Ainda estamos longe, em ambos os casos, do rule of law [6]. Mas, seja como for, aproximamo-nos a partir de pontos de partida muito distintos. Quando uma pessoa faz a outra calar-se - ao dizer: "Você está falando com uma autoridade da República" -, é quase impossível que essa outra não sinta que a "república" é apenas uma garantia que a primeira tem para impor sua vontade injusta e perpetuar a desigualdade que a favorece. Como discute Guillermo O'Donnell, num ensaio imperdível (1984), que parte do texto clássico de Roberto Damatta - Carnavais, malandros e heróis -, lá onde os setores subalternos podiam "escolher" apenas entre obedecer ou morrer de fome, prosseguiu imperando a deferência. E, embora a legitimidade das instituições republicanas talvez não seja maior neste caso, os pobres e os trabalhadores abaixaram a cabeça ante a pergunta ominosa: "Você sabe com quem está falando?". Ali onde, como na Argentina, os setores subalternos tinham possibilidades reais de optar, tendo, contudo, instituições republicanas profundamente afetadas por um padrão oligárquico, ganhou vulto a rebeldia plebeia - a qual constitui um universo simbólico igualitário em que qualquer diferenciação entre os indivíduos é vista como uma injustiça social [7]. À pergunta que tinha por intuito colocar o afoito en su lugar, este respondeu: a mí qué cuernos me importa?, cristalizando assim uma oposição muito pouco feliz entre democracia e república.

Mas a cultura política não se limita às respectivas relações entre política, sociedade e lei: ela atinge também questões identitárias. E, no que tange a essas questões, gostaria de acrescentar alguns pontos sobre o padrão mais elitista-representativo, num caso, e movimientista, no outro. Falando sem rodeios, acredito que no Brasil temos populismo e nacionalismo de Estado, enquanto na Argentina temos populismo e nacionalismo de sociedade. O conceito de Schmitter, sobre neocorporativismo estatal (1974), de pouco nos serve aqui, porque a estruturação autônoma de interesses (própria do modelo ideal de neocorporativismo societal) não é encontrada em nenhum dos dois casos. Mas o poder societal do populismo argentino - como complexo sociocultural, histórico e político extraordinariamente denso - não tem equivalência no Brasil, onde, em compensação, o populismo apresenta um legado estatal duradouro e indiscutivelmente bem-sucedido. Tanto que, na década de 1990, uma agenda democrática de reformas - chamadas de neoliberais - teve como retórica o desmonte do Estado varguista, retórica essa que foi utilizada tanto por detratores como por partidários. Sem querer exagerar, pode-se dizer que o populismo argentino legou atores políticos e culturas, enquanto o populismo brasileiro legou Estado e instituições. Nesse sentido, resulta útil o instrumental analítico desenvolvido por Edson Nunes (2003) a respeito da "gramática" política brasileira, porque revela interessantes contrastes nos quatro itens: clientelismo, corporativismo, insulamento burocrático e universalismo de procedimentos.

Objetivo do exercício: Segundo o trecho sobre cultura política no Brasil e na Argentina, por que o conceito de Schmitter sobre neocorporativismo estatal serve pouco à análise? Responda em uma a três frases. As entradas são um material à parte, sem relação com o trecho.

(Entradas sobre coordenadas de alvo)
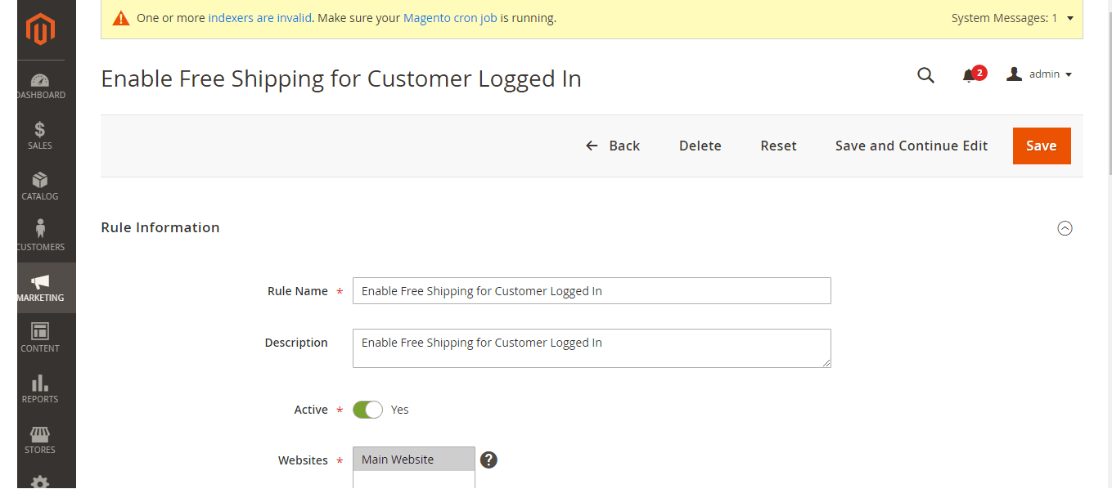
Task: Click the Websites help question mark
Action: point(488,460)
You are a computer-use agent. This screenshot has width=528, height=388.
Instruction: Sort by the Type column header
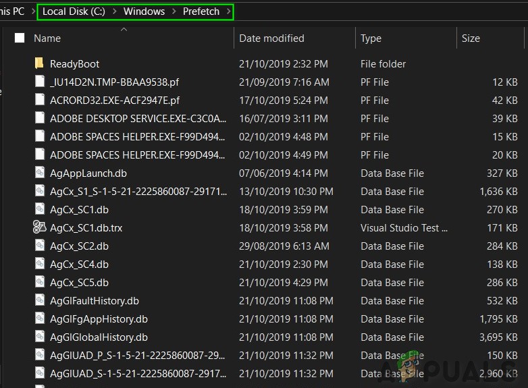(371, 38)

Resposta: O conceito serve pouco porque a estruturação autônoma de interesses, própria do modelo ideal de neocorporativismo societal, não é encontrada em nenhum dos dois casos, nem no Brasil nem na Argentina.